Сергей отвернулся и сделал вид, будто крайне заинтересован утками, которые плавали на расположенном неподалеку пруду.
Я тронула его за рукав.
– Люди, которые приставили электрошокер к телу Любаши и ее отца, сейчас прекрасно живут, тратят полученный миллион долларов. Вполне вероятно, что они планируют новое похищение, убьют другую девочку.
Мальчик отдернул руку.
– Я ничего не знаю. В день, когда Люба флешку из почтового ящика вынула, мы договорились пойти в семь вечера в кино. Она не появилась. Я ей стал звонить, Ермакова сначала не подходила, потом ответила и объяснила: «Поела, села делать уроки, начала зевать, прилегла на диван и заснула. Кажется, грипп подцепила, у меня температура тридцать девять. Ты к нам не заходи, заразишься». Ну я и не поехал к ней. Они после развода тети Риты хрен знает куда жить укатили, в трущобу. Любаша в пять утра вставала, иначе к первому уроку не успевала. Я конкретно на тетю Риту злился. Ну, захотела она бизнесом заниматься, почему кредит не оформила? Зачем дочь на помойке поселила? У самой машина, а Любе на маршрутке до метро плюхать, потом в подземке трястись.

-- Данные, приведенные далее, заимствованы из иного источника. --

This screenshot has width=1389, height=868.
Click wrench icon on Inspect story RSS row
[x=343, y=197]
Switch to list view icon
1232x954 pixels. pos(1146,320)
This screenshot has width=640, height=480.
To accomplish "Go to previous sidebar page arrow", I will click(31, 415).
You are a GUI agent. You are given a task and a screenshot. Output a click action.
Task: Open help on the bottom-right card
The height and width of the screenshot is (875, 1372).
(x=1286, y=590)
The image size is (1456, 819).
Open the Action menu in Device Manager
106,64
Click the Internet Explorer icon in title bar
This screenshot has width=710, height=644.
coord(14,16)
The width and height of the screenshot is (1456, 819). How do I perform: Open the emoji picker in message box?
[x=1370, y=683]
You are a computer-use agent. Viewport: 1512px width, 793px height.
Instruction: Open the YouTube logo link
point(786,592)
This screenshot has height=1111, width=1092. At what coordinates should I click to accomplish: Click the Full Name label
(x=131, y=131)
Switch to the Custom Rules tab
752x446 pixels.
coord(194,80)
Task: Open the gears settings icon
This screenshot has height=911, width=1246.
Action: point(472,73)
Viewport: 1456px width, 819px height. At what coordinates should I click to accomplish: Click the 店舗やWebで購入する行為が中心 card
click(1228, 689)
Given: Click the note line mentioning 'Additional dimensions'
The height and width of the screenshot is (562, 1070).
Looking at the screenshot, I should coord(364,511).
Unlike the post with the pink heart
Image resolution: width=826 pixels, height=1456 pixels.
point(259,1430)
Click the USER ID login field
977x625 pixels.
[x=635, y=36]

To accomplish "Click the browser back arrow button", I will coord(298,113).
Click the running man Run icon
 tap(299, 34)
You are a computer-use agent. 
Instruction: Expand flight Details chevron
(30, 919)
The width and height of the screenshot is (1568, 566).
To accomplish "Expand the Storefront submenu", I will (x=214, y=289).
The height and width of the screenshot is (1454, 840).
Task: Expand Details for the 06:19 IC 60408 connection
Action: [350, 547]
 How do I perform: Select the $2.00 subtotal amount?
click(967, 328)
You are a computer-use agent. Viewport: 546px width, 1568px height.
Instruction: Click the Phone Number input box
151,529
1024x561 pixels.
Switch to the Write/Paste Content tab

– Девочка могла сменить учебное заведение, – встала я на защиту Маргариты, – мать ради нее старалась преуспеть в бизнесе.
Сергей скривился.
– Знаете, какие в том районе школы? По пятьдесят человек в классе, из них сорок девять гастарбайтеры и хачики, которые по-русски лишь пару слов сказать могут. Отличные там знания получишь! Люба по-японски хорошо говорила, и что, зря язык зубрила? Наплевать на перспективу поехать в Токийский университет учиться?
– Ладно, давай перестанем ругать Маргариту и вспомним, как разворачивались события, – предложила я. – Ермакова прикинулась больной, и ты поверил.
– Да, – вздохнул Сережа, – ничего подозрительного не заметил. У нас в классе уже трое слегли, я подумал, что Любашка заразилась. Вирус всегда внезапно стартует, утром ты вроде здоровенький, а к обеду еле живой.
– И за все дни, что Ермакова не появлялась в школе, ты ее не навещал?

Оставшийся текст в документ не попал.